Sadrazam Baltacı Mehmet Paşa komutasındaki Türk ordusu, Prut nehri yakınlarında Rus ordusunu kuşattı. Rus Çarı I.Petro barış istedi (1711). Rusya ile Osmanlı Devleti arasında Prut Antlaşması imzalanmıştır.
Osmanlı İmparatorluğu Prut Savaşı sırasında elde ettiği avantajı antlaşmaya yansıtamamıştır. Bunda yeniçeri askerlerinin isteksiz davranışları ve Baltacı Mehmet Paşa’nın bu askerlere güvenememesi etkili olmuştur. Osmanlı İmparatorluğu Azak kalesi ve çevresini alarak Rusları Karadeniz’den uzaklaştırmıştır.

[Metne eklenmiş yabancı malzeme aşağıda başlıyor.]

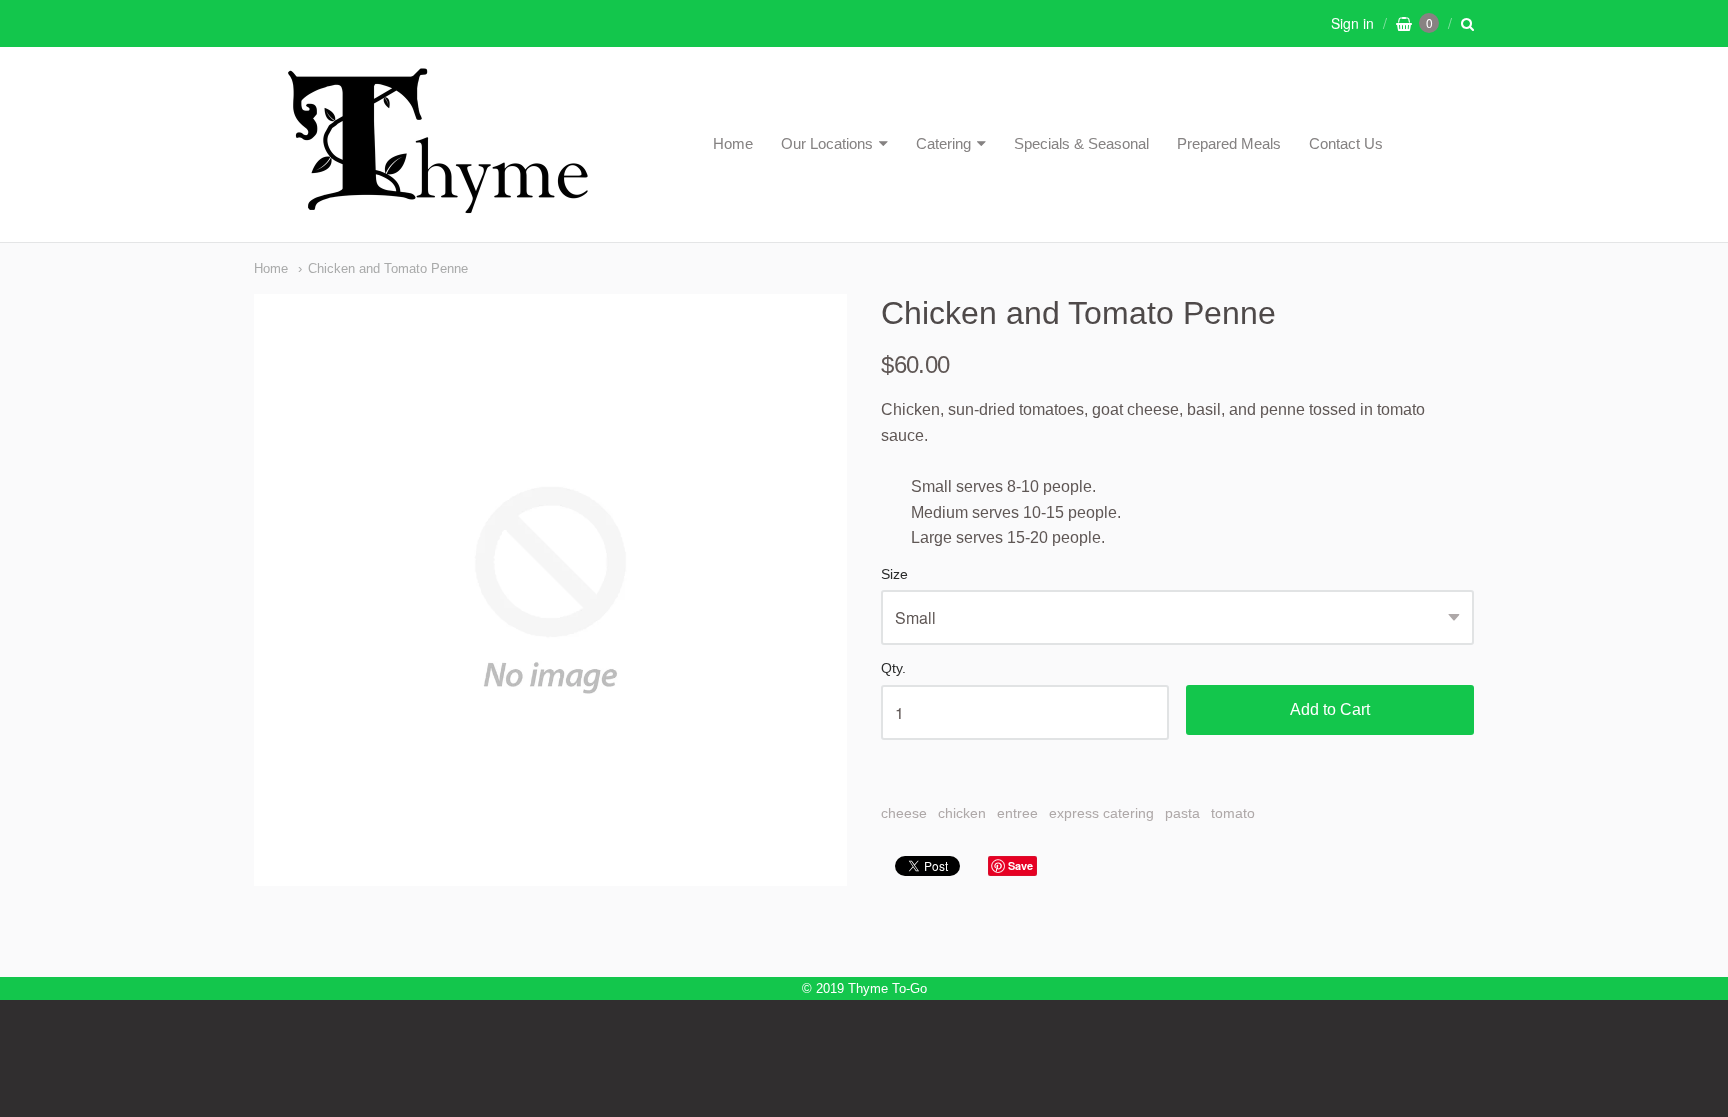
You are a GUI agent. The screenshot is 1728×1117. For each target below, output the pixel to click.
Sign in (1352, 23)
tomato (1233, 813)
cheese (904, 813)
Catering (943, 143)
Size (894, 574)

Osmanlı Devleti Karlofça ve İstanbul Antlaşmalarıyla kaybettiği yerleri geri alma konusunda ümitlenmiştir.
2. Osmanlı – Venedik ve Avusturya Savaşları
18. yüzyıl başlarında Osmanlı İmparatorluğu ile Venedikliler arasında savaşların başlamasında;
- Osmanlı Devleti’nin Karlofça Antlaşması’yla kaybettiği Mora Yarımadası’nı geri almak istemesi
- Venediklilerin Karadağlıları Osmanlılara karşı isyana kışkırtmaları
gibi nedenler etkili olmuştur.
Osmanlı Devleti, Venediklilere savaş açarak Mora Yarımadası’nı ele geçirmiştir (1715). Bu gelişme üzerine Karlofça Antlaşması’nın bozulduğunu ileri süren antlaşmanın garantör devleti Avusturya, Osmanlı Devleti’ne savaş açtı (1716). Osmanlı Devleti, Avusturya’ya yenildi; Belgrad kalesi ve Temeşvar Avusturya’nın eline geçti. Osmanlı – Venedik ve Avusturya Savaşları Pasarofça Antlaşması’yla sona ermiştir (1718). Pasarofça Antlaşması’nın sonucunda;
- Osmanlı Devleti kaybettiği toprakları geri alamayacağını anlamış ve barışçı bir politika takip ederek elinde kalan toprakları korumaya çalışmıştır.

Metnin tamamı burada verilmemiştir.